> [RECORDED DATA]:
# # #

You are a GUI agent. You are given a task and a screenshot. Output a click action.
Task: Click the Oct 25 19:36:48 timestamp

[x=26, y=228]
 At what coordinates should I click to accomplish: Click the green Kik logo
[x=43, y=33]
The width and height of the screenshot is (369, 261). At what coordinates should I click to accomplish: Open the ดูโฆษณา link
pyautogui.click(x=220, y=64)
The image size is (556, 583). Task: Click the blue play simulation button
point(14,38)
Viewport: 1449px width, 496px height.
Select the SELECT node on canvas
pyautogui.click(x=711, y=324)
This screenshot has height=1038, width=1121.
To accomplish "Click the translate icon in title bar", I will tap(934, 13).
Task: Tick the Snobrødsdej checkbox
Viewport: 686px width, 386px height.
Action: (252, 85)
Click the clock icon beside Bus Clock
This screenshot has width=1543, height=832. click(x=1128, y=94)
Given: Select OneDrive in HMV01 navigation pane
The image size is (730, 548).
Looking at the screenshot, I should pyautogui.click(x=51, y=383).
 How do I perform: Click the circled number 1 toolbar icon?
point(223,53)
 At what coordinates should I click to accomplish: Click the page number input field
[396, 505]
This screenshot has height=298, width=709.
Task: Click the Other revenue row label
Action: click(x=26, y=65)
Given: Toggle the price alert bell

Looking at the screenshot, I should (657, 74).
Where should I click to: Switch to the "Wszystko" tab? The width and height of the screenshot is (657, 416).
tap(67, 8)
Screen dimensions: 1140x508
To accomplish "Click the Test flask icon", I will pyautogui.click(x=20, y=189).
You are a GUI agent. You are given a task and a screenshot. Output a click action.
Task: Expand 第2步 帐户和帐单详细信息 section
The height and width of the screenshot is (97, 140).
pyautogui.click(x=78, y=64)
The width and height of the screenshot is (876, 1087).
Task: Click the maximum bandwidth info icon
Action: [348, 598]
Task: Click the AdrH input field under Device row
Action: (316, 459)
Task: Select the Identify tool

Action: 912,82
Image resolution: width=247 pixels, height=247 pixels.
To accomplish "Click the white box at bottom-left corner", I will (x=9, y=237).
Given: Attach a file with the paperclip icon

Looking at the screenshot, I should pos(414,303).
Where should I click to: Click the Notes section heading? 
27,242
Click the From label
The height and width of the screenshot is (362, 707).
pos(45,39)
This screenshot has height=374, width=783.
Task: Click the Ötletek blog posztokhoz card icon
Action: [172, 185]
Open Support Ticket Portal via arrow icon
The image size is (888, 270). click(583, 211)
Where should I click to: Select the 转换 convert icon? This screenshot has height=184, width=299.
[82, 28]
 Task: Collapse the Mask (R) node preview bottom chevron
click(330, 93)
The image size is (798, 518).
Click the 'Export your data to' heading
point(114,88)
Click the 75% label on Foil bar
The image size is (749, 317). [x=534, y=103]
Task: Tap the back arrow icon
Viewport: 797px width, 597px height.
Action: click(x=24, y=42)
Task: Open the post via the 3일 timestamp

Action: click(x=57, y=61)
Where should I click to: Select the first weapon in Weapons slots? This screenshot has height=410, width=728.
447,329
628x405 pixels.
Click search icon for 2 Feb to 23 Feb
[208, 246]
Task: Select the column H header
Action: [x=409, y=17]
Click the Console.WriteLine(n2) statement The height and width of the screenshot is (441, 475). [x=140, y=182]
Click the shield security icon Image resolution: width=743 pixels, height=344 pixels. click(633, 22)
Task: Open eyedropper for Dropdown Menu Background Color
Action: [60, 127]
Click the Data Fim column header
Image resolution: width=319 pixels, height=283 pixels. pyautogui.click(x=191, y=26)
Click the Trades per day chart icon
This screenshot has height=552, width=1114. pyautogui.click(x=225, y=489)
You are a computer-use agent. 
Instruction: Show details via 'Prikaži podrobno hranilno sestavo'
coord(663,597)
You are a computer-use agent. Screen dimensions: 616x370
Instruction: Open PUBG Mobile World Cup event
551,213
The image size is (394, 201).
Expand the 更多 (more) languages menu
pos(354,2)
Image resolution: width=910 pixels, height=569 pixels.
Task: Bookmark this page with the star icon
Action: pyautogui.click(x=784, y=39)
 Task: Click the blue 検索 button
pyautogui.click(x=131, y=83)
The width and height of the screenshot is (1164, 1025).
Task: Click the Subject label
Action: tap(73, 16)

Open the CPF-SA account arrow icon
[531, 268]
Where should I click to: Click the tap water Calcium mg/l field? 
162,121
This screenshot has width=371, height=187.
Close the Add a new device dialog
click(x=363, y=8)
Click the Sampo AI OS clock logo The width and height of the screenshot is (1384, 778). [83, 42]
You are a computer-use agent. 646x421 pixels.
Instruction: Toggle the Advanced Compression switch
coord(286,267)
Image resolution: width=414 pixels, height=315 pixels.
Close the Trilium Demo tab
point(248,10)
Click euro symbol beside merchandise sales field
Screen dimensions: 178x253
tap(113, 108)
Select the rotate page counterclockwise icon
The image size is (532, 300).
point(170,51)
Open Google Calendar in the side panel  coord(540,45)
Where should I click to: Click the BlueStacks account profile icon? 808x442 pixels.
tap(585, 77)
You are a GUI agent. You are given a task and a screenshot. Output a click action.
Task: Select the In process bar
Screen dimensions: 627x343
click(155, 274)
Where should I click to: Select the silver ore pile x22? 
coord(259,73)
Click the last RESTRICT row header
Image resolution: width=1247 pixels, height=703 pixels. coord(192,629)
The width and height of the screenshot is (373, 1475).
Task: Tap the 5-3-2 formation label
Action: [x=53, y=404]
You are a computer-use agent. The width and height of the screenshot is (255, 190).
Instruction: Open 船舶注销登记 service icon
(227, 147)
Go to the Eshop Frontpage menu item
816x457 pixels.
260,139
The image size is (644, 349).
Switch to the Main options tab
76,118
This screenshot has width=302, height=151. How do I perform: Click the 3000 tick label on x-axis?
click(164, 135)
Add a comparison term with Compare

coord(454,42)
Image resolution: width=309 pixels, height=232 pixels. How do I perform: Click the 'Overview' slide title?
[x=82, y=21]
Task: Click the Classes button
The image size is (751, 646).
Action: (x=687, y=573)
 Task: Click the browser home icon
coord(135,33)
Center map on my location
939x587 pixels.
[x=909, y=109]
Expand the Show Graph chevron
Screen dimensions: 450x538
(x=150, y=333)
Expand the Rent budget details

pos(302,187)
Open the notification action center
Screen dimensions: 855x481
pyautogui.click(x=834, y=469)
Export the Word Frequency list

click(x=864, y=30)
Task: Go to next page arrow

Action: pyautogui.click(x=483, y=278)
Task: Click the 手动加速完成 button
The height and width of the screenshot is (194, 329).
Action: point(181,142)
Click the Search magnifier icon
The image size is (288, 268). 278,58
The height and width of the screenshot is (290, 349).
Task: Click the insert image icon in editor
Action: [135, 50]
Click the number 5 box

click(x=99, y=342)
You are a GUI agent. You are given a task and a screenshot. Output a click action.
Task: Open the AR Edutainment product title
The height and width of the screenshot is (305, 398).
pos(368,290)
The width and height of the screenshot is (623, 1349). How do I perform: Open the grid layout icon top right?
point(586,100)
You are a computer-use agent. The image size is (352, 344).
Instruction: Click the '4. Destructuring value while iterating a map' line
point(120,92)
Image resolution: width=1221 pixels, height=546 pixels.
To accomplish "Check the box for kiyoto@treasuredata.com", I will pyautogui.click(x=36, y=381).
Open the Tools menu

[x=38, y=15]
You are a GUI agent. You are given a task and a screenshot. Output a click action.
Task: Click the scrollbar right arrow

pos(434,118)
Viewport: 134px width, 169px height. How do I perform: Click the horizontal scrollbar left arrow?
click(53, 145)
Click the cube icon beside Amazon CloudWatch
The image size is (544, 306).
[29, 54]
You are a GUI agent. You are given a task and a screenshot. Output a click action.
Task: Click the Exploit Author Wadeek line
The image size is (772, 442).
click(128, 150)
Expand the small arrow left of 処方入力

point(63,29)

# # #

> [WORK REQUEST]:
In the entries above, find each line with the word "computer" and show it.

> [ANSWER]:
You are a computer-use agent. 
You are a computer-use agent. Screen dimensions: 616x370
You are a computer-use agent. 646x421 pixels.
You are a computer-use agent. The width and height of the screenshot is (255, 190).
You are a computer-use agent. The image size is (352, 344).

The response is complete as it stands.